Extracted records
········
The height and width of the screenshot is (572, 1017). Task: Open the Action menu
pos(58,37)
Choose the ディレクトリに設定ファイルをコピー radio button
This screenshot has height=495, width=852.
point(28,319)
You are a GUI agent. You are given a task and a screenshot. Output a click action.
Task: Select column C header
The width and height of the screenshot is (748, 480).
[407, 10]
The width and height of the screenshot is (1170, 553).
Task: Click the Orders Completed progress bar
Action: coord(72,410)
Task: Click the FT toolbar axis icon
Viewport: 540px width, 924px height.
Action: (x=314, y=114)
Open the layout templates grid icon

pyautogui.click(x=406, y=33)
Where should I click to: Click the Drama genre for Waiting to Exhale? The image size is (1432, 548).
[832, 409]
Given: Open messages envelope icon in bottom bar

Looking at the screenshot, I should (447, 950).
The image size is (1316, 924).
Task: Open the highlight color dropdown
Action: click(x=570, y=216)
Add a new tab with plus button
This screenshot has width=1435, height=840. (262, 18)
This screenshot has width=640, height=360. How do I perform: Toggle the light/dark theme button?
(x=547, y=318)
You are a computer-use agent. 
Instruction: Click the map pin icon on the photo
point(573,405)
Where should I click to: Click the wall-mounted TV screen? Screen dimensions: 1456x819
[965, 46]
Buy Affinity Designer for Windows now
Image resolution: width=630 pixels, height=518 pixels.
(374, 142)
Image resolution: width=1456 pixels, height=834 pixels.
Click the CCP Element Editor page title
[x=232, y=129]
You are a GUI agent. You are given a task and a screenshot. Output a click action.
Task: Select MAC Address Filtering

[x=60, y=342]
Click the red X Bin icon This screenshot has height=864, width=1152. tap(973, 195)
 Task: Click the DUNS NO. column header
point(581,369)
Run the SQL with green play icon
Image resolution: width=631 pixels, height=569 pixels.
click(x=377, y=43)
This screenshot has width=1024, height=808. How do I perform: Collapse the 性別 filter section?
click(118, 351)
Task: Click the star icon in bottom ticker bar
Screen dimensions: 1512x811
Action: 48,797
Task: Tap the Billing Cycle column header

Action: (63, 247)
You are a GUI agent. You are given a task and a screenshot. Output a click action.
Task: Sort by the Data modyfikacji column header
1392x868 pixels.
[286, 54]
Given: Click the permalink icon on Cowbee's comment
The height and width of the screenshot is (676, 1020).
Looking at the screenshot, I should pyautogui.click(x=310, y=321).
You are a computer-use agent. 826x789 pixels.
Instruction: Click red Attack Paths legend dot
········
Reproduce the records above, replacing every "column header" with "column heading" and changing nothing else.

## Completed exercise
The height and width of the screenshot is (572, 1017). Task: Open the Action menu
pos(58,37)
Choose the ディレクトリに設定ファイルをコピー radio button
This screenshot has height=495, width=852.
point(28,319)
You are a GUI agent. You are given a task and a screenshot. Output a click action.
Task: Select column C header
The width and height of the screenshot is (748, 480).
[407, 10]
The width and height of the screenshot is (1170, 553).
Task: Click the Orders Completed progress bar
Action: coord(72,410)
Task: Click the FT toolbar axis icon
Viewport: 540px width, 924px height.
Action: (x=314, y=114)
Open the layout templates grid icon

pyautogui.click(x=406, y=33)
Where should I click to: Click the Drama genre for Waiting to Exhale? The image size is (1432, 548).
[832, 409]
Given: Open messages envelope icon in bottom bar

Looking at the screenshot, I should (447, 950).
The image size is (1316, 924).
Task: Open the highlight color dropdown
Action: click(x=570, y=216)
Add a new tab with plus button
This screenshot has width=1435, height=840. (262, 18)
This screenshot has width=640, height=360. How do I perform: Toggle the light/dark theme button?
(x=547, y=318)
You are a computer-use agent. 
Instruction: Click the map pin icon on the photo
point(573,405)
Where should I click to: Click the wall-mounted TV screen? Screen dimensions: 1456x819
[965, 46]
Buy Affinity Designer for Windows now
Image resolution: width=630 pixels, height=518 pixels.
(374, 142)
Image resolution: width=1456 pixels, height=834 pixels.
Click the CCP Element Editor page title
[x=232, y=129]
You are a GUI agent. You are given a task and a screenshot. Output a click action.
Task: Select MAC Address Filtering

[x=60, y=342]
Click the red X Bin icon This screenshot has height=864, width=1152. tap(973, 195)
 Task: Click the DUNS NO. column heading
point(581,369)
Run the SQL with green play icon
Image resolution: width=631 pixels, height=569 pixels.
click(x=377, y=43)
This screenshot has width=1024, height=808. How do I perform: Collapse the 性別 filter section?
click(118, 351)
Task: Click the star icon in bottom ticker bar
Screen dimensions: 1512x811
Action: 48,797
Task: Tap the Billing Cycle column heading

Action: (63, 247)
You are a GUI agent. You are given a task and a screenshot. Output a click action.
Task: Sort by the Data modyfikacji column heading
1392x868 pixels.
[286, 54]
Given: Click the permalink icon on Cowbee's comment
The height and width of the screenshot is (676, 1020).
Looking at the screenshot, I should pyautogui.click(x=310, y=321).
You are a computer-use agent. 826x789 pixels.
Instruction: Click red Attack Paths legend dot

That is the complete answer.